Wednesday, December 8, 2010

Younger than the Don, a little older than Tendulkar

When (if?) Sachin Tendulkar eventually retires, Alastair Cook, the choir boy who became a batsman, could be best placed to overtake his world-record tally of Test centuries. The possibility is not as outrageous as it sounds. England play more Tests each year than other countries do. Cook made his debut in 2006 and has 62 caps already. And, at 25 years and 348 days, he has age on his side, so form and fitness permitting, Cook will have plenty of opportunities. He has made outstanding use of his chances in Australia so far this summer, scoring 235 and 148 in the first two Ashes Tests. They were his 14th and 15th hundreds, making him the second youngest batsman - after Sachin Tendulkar, ahead of Don Bradman - to score so many.

Tendulkar isn't the youngest batsman to score a century - he's behind Mohammad Ashraful and Mushtaq Mohammad - but he's the youngest to score five Test hundreds, and ten, and every other multiple of five attained by a human being. Tendulkar's the only teenager to have had five Test centuries. He was 40 days younger than Bradman was when he reached his tenth. He is the only 24-year-old to score 15 tons and the only batsman to have 20 before his 27th birthday. And it's likely to stay that way, until another batsman begins in his teens and combines productivity with longevity like Tendulkar has.

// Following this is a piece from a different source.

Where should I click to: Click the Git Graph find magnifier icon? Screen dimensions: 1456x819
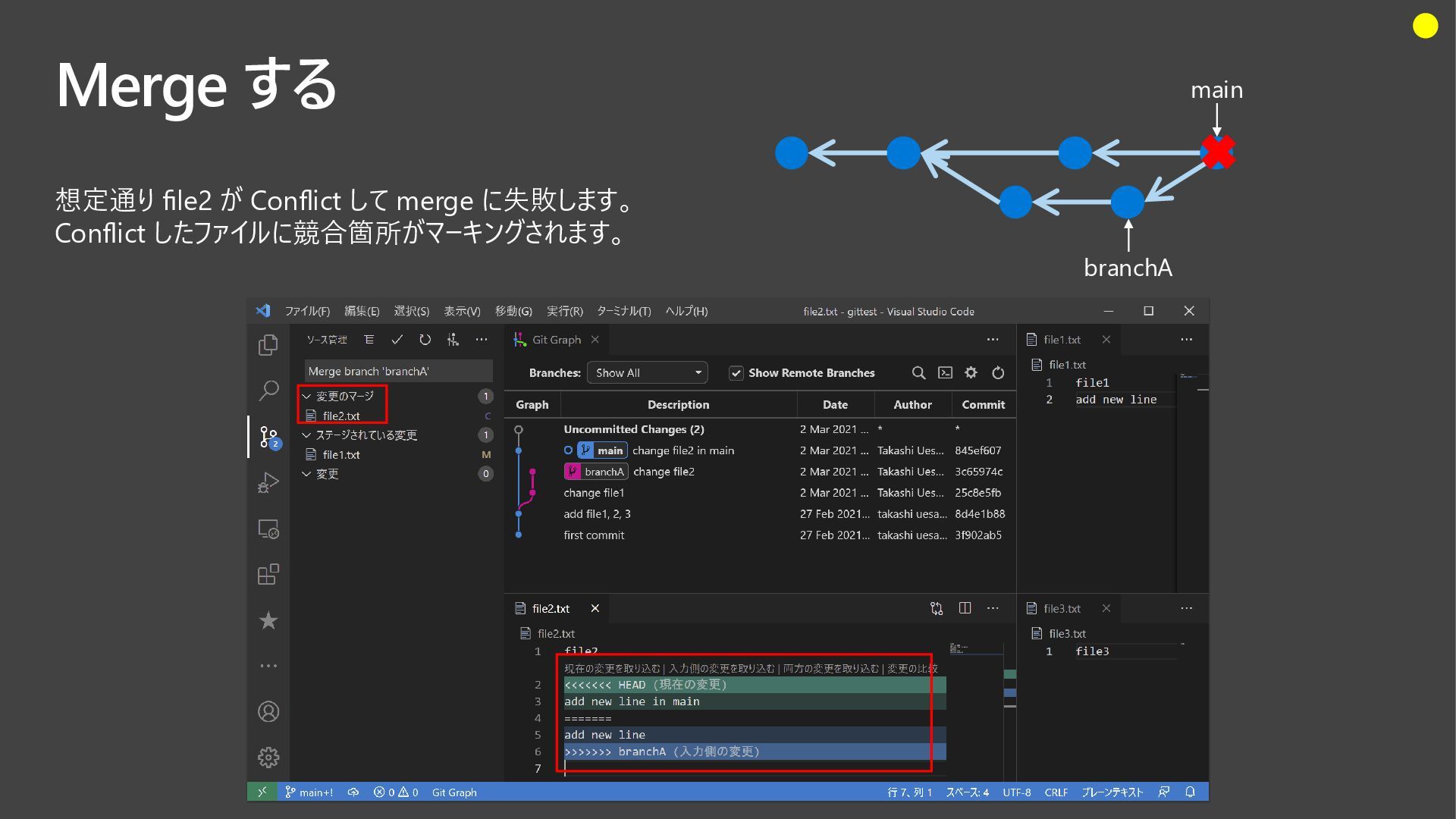918,372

Bradman, of course, needed only seven Tests to score five centuries, but he is not unmatched in that feat - George Headley and Everton Weekes did it too. Bradman and Headley were 21 years old, Weekes 23. All of them are in our table of youngest batsmen to score five Test centuries. Headley finished his Test career on 10 tons, Weekes with 15. Both of them don't appear in the tables of youngest batsmen to score 10 and 15 centuries though, but Bradman does. He made his 10th Test century in his 16th match when he was 23, and his 15th ton in his 28th Test five days before his 26th birthday.